Durante um encontro familiar na casa da ex-companheira, o agressor inconformado com a separação compareceu ao local e ficou sentado em frente à casa, no meio fio. A vítima foi ver o que se passava e o homem a ameaçou. “Em dado momento, (ele) tirou a faca e a agrediu na altura do abdômen”, conta. A mulher foi atendida no hospital em estado grave e passou por cirurgia. Apesar de episódios anteriores de agressão e tentativa de feminicídio, a vítima ainda não havia feito registros de ocorrência policial contra o ex-companheiro.

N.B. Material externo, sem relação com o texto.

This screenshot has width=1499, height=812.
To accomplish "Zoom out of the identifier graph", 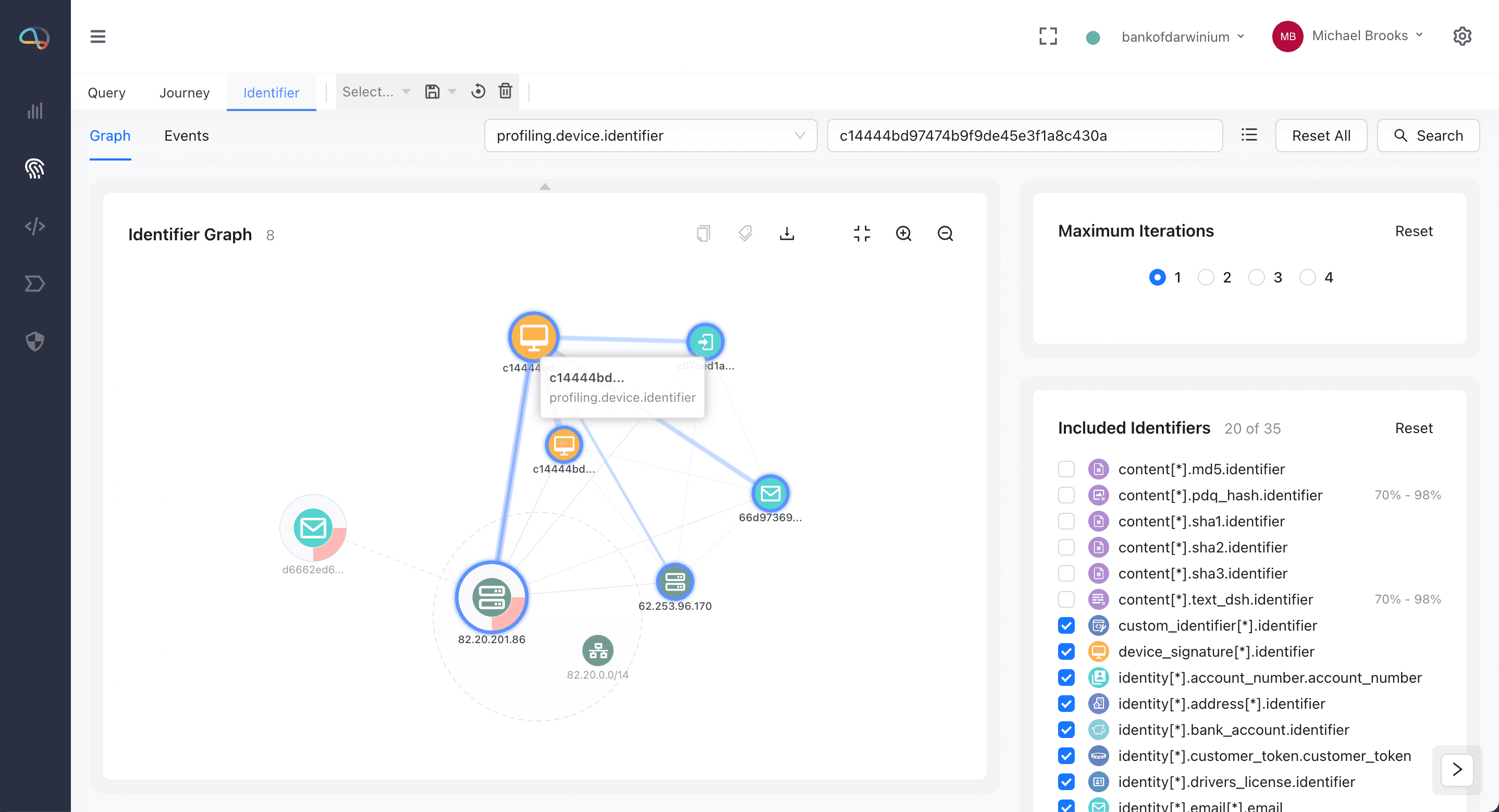I will [945, 233].
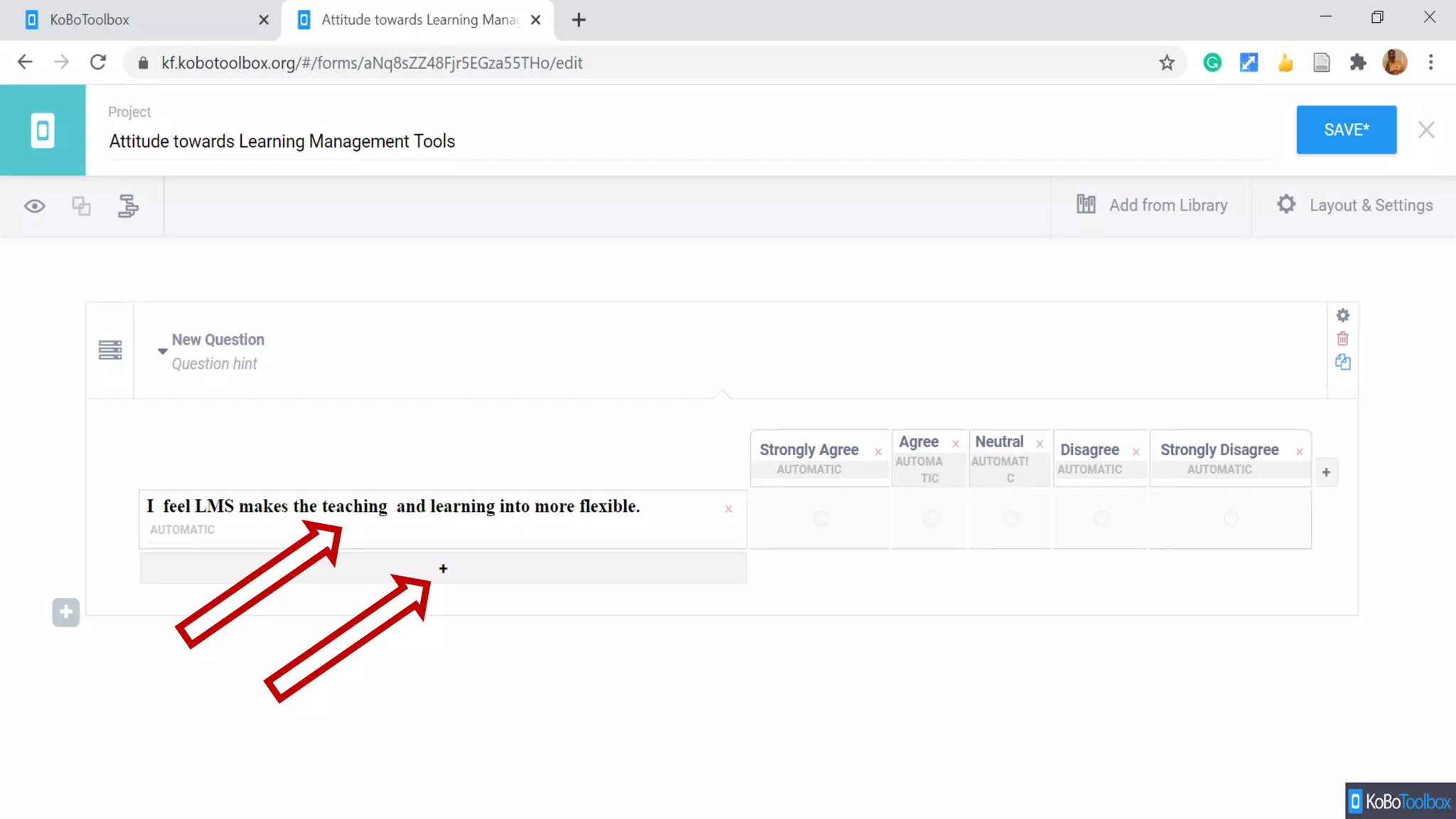Open question settings gear icon
This screenshot has width=1456, height=819.
(1342, 315)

No caso de Arapoanga, o medo e o silêncio marcam a Quadra 9. Os moradores estão assustados com o crime da manhã do último domingo em que Silvestre Pereira, 44 anos, matou esganada a companheira Joana Santana Pereira dos Santos, 41 anos, e tentou se matar logo depois. A mulher deixou quatro filhos, entre seis e 19 anos. Segundo informações, o feminicídio aconteceu pela manhã, no quarto do casal, enquanto as crianças menores dormiam nos outros cômodos. Delegado-chefe da 31ª Delegacia de Polícia (Planaltina), Fabrício Augusto Paiva explica que antes de tentar suicídio, Silvestre ligou para um dos irmãos e confessou o crime.
“Ele ligou para o irmão e disse que estava muito endividado, devendo para agiotas de Planaltina e que eles o estavam ameaçando de morte. Que por causa disso tinha tido uma discussão com a esposa (Joana) e que tinha feito besteira [feminicídio]. Ele contou ao irmão que acabou matando ela e que ia se matar. O irmão acionou a polícia e ligou para outro familiar. Quando a polícia chegou, com os irmãos de Silvestre, encontrou as crianças dormindo sem saberem de nada. No quarto do casal a mulher estava morta, com marcas de esganadura e Silvestre tinha marcas de uma facada no estômago e outra no pescoço, mas ainda respirava”, detalha
Ele está estável e internado no Hospital Regional de Planaltina e assim que tiver em condições irá para a carceragem da PCDF. Silvestre pode pegar de 12 a 30 anos de prisão. Não há registros de denúncias contra ele por parte de Joana e os vizinhos afirmam que era um casal tranquilo.
Ciclo da violência
Coordenadora do curso de serviço social da Universidade Católica de Brasília (UCB), Moema Bragança Bittencourt
Há um grande debate em relação a um aumento da violência de gênero no século 21 ou se o que temos é uma lei que qualifica esse tipo de crime, como a Maria da Penha, e políticas públicas, como a Casa da Mulher Brasileira, que reconhecem a sociedade patriarcal, o que possibilita que as mulheres se sintam mais protegidas pelo Estado para denunciar episódios de violência, diferente do que era vivenciado no começo dos anos 2000. Por isso, vivemos em um cenário que não sabemos se aumentou o número de casos ou se as estatísticas são um resultado das políticas públicas em identificar esses casos e dar suporte para as mulheres que estão vivendo quadros de violência.
Principalmente porque as relações se baseiam em ciclos de violência que não começam com agressão física, mas com situações impostas como demonstração de amor, como cuidado excessivo, levar e buscar a mulher de uma simples ida ao cabeleireiro, passar a ser controlado pelo companheiro em todas as atividades e vestimentas, impedir encontros com amigas. Depois, essa perspectiva de posse vai piorando, e vai mostrando a face da violência, o que pode terminar chegando ao fim do ciclo da violência contra a vida da mulher. O problema é que quando chega nesse estágio, a violência psicológica já deixou sequelas muito profundas, de baixa auto-estima e dependências financeiras, o que torna difícil romper esse ciclo.
Inspiração
O Tribunal de Contas do Distrito Federal (TCDF), em comemoração ao mês das mulheres, realizará hoje, às 15h, a roda de conversa “Mulheres que inspiram o DF”. O Evento, organizado pela Escola de Contas do TCDF, é aberto ao público em geral e será transmitido ao vivo pelo canal do Tribunal no YouTube.